La donna vittime degli abusi del marito dopo gli ultimi episodi di questo tipo ha denunciato l'uomo raccontando agli agenti dei quel matrimonio durato 45 anni e dei tre figli che dovevano ogni volta prendere le difese della madre contro quel marito violento.

Qualche giorno fa sono stati proprio loro ad andare in commissariato dopo spigando che il padre aveva manifestato l'intenzione di voler uccidere la donna.

L'uomo non viveva più con la moglie da tempo ma continuava a perseguitarla.

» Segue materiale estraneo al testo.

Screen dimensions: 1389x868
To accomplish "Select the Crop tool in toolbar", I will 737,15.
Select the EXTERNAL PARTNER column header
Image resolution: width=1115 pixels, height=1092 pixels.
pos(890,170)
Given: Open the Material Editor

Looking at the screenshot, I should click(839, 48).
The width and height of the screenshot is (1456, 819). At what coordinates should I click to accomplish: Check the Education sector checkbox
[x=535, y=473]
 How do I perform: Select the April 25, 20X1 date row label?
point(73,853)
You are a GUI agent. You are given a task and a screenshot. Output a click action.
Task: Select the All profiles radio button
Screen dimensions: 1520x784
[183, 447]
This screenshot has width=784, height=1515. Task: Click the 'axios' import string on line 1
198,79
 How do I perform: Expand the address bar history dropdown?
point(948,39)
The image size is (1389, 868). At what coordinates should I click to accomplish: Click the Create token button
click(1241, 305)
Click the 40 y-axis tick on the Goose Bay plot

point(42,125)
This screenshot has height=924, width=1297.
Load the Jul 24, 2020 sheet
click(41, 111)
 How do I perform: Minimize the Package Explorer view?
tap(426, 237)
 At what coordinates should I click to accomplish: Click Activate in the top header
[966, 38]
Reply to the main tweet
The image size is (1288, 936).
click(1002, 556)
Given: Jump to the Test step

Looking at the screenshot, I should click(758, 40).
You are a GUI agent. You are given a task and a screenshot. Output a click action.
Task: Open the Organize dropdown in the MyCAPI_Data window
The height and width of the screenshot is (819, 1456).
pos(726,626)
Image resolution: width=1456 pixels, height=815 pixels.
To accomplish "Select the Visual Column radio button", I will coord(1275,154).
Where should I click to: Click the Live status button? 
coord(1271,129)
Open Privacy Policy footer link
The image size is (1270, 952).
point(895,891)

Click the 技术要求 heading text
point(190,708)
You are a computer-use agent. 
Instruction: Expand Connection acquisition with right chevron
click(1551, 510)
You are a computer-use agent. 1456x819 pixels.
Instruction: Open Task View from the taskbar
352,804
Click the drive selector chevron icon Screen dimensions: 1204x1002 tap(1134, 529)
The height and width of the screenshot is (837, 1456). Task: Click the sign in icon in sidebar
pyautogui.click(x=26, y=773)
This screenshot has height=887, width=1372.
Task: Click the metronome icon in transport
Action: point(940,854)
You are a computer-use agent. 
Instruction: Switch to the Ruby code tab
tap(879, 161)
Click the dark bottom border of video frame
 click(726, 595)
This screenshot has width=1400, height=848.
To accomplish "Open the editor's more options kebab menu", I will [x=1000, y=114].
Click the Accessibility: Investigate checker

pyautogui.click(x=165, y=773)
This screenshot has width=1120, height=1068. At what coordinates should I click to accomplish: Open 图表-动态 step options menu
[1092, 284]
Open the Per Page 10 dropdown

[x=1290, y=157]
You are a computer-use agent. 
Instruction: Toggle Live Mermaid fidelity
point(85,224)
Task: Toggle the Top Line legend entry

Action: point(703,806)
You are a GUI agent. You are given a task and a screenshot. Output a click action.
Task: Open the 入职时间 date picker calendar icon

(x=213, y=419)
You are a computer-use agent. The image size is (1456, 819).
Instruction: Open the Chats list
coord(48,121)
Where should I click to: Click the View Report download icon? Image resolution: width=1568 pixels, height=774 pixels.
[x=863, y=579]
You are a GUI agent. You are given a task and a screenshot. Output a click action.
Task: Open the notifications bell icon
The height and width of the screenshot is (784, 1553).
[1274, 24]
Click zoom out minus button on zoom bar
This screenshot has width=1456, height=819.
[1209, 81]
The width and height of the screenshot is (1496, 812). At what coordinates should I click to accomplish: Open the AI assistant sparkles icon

Dopo il suo arresto la vittima ha spiegato agli investigatori il clima di paura in cui era costretta a vivere anche dopo l'abbandono del tetto coniugale da parte del presunto aguzzino.

Le indagini sostituto procuratore della Repubblica Monica Monego sono durate diversi mesi, il gip Claudio Maggioni ha infine accolto la richiesta di applicazione della misura della custodia cautelare e l'uomo è stato portato in carcere a Ragusa.

Pur non abitando più sotto lo stesso l'uomo nel corso del tempo avrebbe continuato a vessare la moglie, provando ad aggredirla all'uscita del posto di lavoro, inviandole sms con richieste di denaro, minacciandola di bruciare i mobili di casa e offendendola in pubblico.

La donna aveva deciso di non avere più rapporti con il marito dopo essersi accorta che lui la tradiva, ma l'uomo arma in pugno la minacciava e violentava, mentre nella stanza accanto dormiva la figlia 21enne della coppia: anche lei sarebbe stata pure picchiata a calci e pugni perché difendeva la madre.